Document:

☆ ☆ ☆ ☆

In article <[EMAIL PROTECTED]>,
  [EMAIL PROTECTED] (dennis roberts) wrote:
> i went to some of the sites given in the urls ... and, quite frankly,
it is
> kind of difficult to really get a feel for what has transpired ... and
how
> targets were set ... and how goals were assessed
>
> regardless of whether we like this kind of an approach for
accountability
> ... or not ... we all have to admit that there are a host of problems
with
> it ... many of these are simply political and policy oriented (in
fact,
> these might be the largest of the problems ... when the legislature
starts
> enacting regulations without a real good understanding of the
> methodological problems)  ... some are measurement related ... and
yes,
> some are statistical in nature
>
> we do have components of this total process
>
> 1. there are tests that are developed/used/administered/scored ... in
4th
> and 8th and 10th grades ... these are NOT the same tests of course ...
so,
> one is never sure what it means to compare "results" from say the 8th
grade
> to the 4th grade ... etc.

In the rating guide, they state that they had core questions on the
1998, 1999, and 2000 tests.  The scaled score ranged from 200 to 280,
and different students getting the same number of correct responses on
these core questions would get the same scaled score on the 1998 to 2000
tests.
>
> 2. then we have the problem that one year ... we have the data on the
4th
> graders THAT year ... but, the next year we have data on the 4th
graders
> for THAT year ... these are not the same students ... so any direct
> comparison of the scores ... 4th to 4th ... or 8th to 8th or 10th to
10th
> ... are not totally comparable ... so, ANY difference in the scores
... up
> or down ... cannot be necessarily attributed to improvement or lack of
> improvement ... the changes could be related and in fact, totally
accounted
> for because there are small changes in the abilities of the 4th
graders one
> year compared to another year ... (or many other reasons)

☆ ☆ ☆ ☆

Instructions:
**A.** Please say whether each statement below agrees with the thread on state test scores, answering yes or no and quoting the words of the thread that decide it. (i) The rating guide puts the scaled score in a range of 200 to 280. (ii) The tests given in 4th, 8th and 10th grades are the same tests. (iii) The 4th graders compared from one year to the next are the same students.
**B.** Carry the thread on state test scores forward from its last line, keeping its style.

Entries for pointing to words and elements:
☆ ☆ ☆ ☆

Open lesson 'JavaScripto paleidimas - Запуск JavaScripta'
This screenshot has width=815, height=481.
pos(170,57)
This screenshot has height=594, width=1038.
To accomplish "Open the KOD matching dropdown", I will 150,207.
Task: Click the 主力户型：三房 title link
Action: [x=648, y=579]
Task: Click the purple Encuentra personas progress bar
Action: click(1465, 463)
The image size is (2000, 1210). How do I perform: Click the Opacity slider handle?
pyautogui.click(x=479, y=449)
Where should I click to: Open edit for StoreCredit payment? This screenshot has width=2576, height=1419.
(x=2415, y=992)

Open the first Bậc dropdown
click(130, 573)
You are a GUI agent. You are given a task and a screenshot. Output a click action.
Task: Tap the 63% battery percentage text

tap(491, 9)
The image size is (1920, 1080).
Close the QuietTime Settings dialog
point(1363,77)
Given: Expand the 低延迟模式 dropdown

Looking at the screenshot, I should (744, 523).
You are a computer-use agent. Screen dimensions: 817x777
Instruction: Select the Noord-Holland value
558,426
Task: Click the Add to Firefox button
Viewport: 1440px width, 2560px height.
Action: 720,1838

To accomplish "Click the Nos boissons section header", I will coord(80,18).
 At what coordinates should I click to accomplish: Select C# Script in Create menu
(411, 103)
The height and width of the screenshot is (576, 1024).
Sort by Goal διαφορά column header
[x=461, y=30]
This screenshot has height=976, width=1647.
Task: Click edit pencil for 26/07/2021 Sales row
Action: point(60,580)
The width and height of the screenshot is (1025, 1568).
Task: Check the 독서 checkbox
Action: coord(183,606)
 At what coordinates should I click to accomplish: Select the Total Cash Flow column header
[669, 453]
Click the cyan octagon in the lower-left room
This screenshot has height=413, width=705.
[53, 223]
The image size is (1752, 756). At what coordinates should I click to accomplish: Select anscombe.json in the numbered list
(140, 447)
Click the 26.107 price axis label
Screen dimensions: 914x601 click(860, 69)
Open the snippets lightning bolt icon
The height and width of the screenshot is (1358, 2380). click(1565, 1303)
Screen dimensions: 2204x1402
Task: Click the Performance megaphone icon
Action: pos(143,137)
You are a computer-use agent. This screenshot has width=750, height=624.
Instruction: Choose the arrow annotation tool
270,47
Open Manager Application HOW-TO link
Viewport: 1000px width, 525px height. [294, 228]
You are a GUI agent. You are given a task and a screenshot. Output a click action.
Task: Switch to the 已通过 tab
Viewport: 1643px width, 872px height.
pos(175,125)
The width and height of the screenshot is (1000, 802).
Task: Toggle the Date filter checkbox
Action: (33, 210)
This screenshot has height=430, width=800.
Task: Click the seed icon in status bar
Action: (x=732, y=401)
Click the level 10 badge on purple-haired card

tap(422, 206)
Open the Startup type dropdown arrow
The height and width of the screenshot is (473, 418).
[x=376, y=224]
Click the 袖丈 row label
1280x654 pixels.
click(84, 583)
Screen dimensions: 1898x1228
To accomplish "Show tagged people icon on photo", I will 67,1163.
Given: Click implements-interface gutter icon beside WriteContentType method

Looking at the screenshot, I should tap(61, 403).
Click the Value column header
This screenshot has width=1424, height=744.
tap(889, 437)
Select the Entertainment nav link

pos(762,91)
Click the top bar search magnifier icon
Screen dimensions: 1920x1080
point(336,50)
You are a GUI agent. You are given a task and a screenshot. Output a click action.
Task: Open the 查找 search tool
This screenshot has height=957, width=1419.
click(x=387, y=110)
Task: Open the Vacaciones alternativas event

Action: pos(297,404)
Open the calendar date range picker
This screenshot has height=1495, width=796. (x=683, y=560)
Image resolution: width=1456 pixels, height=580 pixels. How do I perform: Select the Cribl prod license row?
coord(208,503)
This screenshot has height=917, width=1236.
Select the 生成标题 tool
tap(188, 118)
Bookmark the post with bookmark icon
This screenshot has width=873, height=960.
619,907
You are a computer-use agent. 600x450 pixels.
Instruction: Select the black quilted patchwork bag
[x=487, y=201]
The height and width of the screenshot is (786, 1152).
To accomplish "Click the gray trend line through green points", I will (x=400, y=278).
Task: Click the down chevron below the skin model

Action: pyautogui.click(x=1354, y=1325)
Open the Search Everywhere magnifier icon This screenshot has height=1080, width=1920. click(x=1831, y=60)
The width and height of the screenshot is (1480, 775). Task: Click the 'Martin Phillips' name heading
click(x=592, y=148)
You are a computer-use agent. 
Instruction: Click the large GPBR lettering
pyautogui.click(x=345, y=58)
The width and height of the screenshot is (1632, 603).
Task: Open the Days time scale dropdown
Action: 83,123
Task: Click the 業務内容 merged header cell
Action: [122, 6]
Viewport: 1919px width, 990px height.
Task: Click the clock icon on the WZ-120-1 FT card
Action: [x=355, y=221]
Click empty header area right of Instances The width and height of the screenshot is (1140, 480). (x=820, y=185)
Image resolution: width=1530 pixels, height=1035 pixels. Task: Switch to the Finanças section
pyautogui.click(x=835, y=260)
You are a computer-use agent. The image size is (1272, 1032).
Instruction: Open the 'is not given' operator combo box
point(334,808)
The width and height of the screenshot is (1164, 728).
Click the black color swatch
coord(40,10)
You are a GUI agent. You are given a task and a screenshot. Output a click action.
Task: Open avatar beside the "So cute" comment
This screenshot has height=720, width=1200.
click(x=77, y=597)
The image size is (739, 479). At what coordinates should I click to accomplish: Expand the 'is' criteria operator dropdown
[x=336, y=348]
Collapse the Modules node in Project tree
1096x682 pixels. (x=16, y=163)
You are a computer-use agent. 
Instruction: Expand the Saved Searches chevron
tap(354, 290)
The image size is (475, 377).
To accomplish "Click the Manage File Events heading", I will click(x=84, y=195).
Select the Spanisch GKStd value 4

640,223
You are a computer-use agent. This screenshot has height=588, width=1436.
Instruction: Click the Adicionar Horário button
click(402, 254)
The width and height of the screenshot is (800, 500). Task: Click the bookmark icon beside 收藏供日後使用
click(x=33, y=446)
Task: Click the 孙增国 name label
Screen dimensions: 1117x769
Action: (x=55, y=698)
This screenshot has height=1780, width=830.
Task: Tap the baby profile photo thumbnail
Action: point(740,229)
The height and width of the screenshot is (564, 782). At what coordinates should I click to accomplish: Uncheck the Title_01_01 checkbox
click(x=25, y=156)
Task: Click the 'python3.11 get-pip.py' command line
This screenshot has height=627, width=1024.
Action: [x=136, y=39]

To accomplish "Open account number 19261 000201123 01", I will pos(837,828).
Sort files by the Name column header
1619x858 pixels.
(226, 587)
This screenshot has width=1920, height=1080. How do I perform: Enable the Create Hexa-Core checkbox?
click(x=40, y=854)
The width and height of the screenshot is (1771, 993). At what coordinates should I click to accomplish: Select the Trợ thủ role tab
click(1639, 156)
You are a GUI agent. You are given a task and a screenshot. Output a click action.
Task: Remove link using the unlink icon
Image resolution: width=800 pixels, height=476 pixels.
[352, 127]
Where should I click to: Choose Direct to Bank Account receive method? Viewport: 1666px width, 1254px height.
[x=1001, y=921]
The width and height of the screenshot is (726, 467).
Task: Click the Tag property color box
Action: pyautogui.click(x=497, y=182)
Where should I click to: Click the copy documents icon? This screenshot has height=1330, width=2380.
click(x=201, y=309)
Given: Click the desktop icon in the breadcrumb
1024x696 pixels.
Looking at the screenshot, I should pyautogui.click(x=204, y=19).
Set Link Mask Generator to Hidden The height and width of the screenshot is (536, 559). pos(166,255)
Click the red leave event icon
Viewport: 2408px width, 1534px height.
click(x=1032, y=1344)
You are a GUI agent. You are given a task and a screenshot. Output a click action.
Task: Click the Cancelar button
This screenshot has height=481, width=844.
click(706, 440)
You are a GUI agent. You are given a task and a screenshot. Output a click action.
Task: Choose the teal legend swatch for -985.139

☆ ☆ ☆ ☆

Task answers:
**A.**
(i) Yes: "The scaled score ranged from 200 to 280"
(ii) No: "these are NOT the same tests of course"
(iii) No: "these are not the same students"

**B.**
Other reasons include changes in class size, or another factor.  The
1998 score was being compared to the mean of the 1999 and 2000 classes.
 So, if there is random variation around an unchanging mean or even a
moderate increase in the mean, a top performing 1998 school would likely
earn a failing grade in 2000 since they would be expected to show a 2
point increase over their 1998 score.

> 3. as i said before, we also have the problem of using aggregated
> performance ... either averages of schools and/or averages for
districts
> ... when we line them up and then assign these quality names of very
high,
> high, etc.
> there is a necessary disconnect between the real goals of education
...
> that is, helping individual kids learn .. and the way schools or
districts
> are being evaluated ... when averages are being used ...
>
> 4. i would like to know how on earth ... these 'standards' for
> "dictated"  improvement targets were derived ... did these have
anything to
> do with real data ... or an analysis of data ... or, were just
roundtabled
> and agreed to? we have to know this to be able to see if there is any
> connection between policy targets and statistical problems

I don't know how these decisions are reached.  On the local level, we
are seeing the consequences of this MCAS testing.  Teachers are being
forced to adjust their curriculum to cover the types of questions that
MCAS asked.  Despite that, good schools and teachers statewide are being
branded as failures because of this flawed evaluation process.
>
> 5. we have to try to separate relative standing data from actual test
score
> gain information ... and we don't know how or if the ones setting the
> standards and making decisions ... know anything about this problem
>
> so, to summarize ... there are many many issues and problems with
> implementing any system whereby you are trying to evaluate the
performance
> of schools and districts ... and, perhaps the least important of these
is a
> statistical one ... set in the context of political policy matters ...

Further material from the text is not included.